Every market sell-off has historically been an opportunity to buy high-quality stocks at discounted prices, but the current bear market feels like a crisis. And it’s psychologically hard to buy stocks during a crisis. However, some defensive, high dividend growth stocks offer strong value propositions that may boost the “buy-the-dip” confidence right now, and TELUS Corporation (TSX:T)(NYSE:TU) stock looks more exciting today after a recent decline.
Following a recent 8% drop in TELUS stock during the past month, the dividend yield on this growing telecommunications giant has been reset higher. It’s now at levels last seen during the height of the pandemic when investors panic-sold financial assets. But that’s not all.
TELUS is a growth stock with valuable defensive assets and a growing quarterly dividend that is increased on a bi-annual basis. This stock should belong to any long-term-oriented retirement savings plan and investment portfolio, and fits into any investing strategy. Here’s why.
TELUS is still a growth stock
TELUS Corporation is leveraging its legacy telecommunications assets and 5G network rollouts to grow some formidable businesses on the side. Innovative business lines have become a source of new growth opportunities, while legacy telecom operations provide stable cash flows for dividend growth, share repurchase, and accretive acquisitions.
The company’s 7.1% revenue growth reported for the second quarter may seem just average. However, TELUS’s investments in healthcare (TELUS Health), its forays into IT services, and its establishment of an agriculture and consumer goods segment are new growth drivers that investors shouldn’t ignore or discount.
For example, TELUS Health added 1.4 million new subscribers to its virtual care services in just 12 months leading up to June 2022 – a 63% annual growth. The company’s healthcare programs covered 22.4 million people at the end of the second quarter of this year, a growth of 4.3 million in the year. The recent $2.3 billion acquisition of LifeWorks should add new growth opportunities to the health business line.
TELUS International’s operating revenue surged 22% and the segment’s adjusted earnings before interest, taxes, depreciation, and amortization (Adjusted EBITDA) increased 37% year-over-year during the second quarter due to higher customer adoption rates, and new client wins.
Most noteworthy, the company’s agriculture and consumer goods business line grew revenue by 40% year-over-year during the second quarter. Revenue from this segment is largely in United States dollars, and the current strength in USD currency could lift sales higher during the second half of 2022.
Growth in TELUS’s revenue is accompanied by strong double-digit earnings growth and expansions in Adjusted EBITDA. Wall Street analysts expect TELUS to grow revenue by 9.7% during the next year, and they estimate a strong earnings growth of 15.3% annually over the next five years.
Watch the juicy dividend
TELUS is a dependable dividend growth stock that has been a valuable income provider to several pension portfolios in Canada. The stock’s current dividend yield rarely surpasses the 5% mark during normal economic times.

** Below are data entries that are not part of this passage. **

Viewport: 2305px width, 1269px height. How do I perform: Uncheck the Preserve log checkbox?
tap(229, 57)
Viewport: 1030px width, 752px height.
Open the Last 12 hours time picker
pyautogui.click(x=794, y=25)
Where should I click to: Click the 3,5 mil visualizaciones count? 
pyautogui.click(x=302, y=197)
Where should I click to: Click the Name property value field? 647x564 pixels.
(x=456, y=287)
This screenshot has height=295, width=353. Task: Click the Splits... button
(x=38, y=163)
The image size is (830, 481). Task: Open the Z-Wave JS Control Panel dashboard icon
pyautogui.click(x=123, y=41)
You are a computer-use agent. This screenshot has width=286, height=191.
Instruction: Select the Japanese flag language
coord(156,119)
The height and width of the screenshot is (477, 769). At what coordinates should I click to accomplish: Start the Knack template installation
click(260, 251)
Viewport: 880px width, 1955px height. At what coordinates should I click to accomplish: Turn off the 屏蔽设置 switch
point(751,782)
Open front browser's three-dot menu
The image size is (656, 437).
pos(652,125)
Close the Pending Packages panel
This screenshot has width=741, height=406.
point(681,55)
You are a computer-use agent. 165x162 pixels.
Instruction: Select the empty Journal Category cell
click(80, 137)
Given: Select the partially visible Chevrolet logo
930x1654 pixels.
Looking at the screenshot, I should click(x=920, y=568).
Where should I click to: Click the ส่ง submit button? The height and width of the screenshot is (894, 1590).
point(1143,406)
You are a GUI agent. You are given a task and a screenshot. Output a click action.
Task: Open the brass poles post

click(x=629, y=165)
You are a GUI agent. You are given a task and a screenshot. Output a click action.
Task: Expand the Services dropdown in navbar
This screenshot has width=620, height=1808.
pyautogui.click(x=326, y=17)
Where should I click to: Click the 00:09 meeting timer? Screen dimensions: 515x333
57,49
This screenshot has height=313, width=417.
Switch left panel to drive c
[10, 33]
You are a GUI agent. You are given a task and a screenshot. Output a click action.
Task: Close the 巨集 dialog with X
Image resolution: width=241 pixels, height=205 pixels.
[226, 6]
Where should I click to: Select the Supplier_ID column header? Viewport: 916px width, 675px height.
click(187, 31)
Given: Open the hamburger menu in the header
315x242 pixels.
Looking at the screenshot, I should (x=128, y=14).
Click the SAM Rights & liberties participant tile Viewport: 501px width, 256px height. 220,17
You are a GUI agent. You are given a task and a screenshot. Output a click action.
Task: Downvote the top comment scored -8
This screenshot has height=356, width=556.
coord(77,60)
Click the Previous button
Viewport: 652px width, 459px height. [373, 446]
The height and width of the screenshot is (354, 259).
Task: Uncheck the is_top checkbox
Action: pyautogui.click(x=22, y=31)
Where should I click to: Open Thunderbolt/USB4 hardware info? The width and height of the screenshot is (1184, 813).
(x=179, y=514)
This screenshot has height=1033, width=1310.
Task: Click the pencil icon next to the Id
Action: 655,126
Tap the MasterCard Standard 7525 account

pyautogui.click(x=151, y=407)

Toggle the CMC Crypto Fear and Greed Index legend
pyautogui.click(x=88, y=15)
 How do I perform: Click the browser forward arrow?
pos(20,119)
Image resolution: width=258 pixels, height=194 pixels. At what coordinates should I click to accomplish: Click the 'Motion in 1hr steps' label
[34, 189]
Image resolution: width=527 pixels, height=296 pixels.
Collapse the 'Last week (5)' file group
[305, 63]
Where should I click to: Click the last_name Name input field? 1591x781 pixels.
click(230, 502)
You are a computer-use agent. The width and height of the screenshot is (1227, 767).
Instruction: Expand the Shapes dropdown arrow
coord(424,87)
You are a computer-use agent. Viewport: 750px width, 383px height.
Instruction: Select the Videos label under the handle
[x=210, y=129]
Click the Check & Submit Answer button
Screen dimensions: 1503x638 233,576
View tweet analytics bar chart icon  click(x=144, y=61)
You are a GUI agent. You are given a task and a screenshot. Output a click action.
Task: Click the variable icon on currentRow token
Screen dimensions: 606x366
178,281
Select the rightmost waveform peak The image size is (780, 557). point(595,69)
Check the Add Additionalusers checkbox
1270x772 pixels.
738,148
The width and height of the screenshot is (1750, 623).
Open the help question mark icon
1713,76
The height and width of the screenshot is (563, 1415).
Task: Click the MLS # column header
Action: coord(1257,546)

In the past 10 years, the dividend yield received a bump after the pandemic-induced market sell-off, but it didn’t stay higher for long. However, due to consistent bi-annual dividend growth, and a recent drop in share price, shares spot a 5.03% annualized dividend yield right now.
Historically, dividend yields this high on T stock have been bonus offerings to long-term-oriented dividend growth investors who wished to deploy new capital. Over the past decade, the TELUS dividend increased by 111%, and shareholder returns increased from 73% to more than 163%.
Any future dips on TELUS stock will be exciting buying opportunities on a defensive stock that consistently grows its dividends.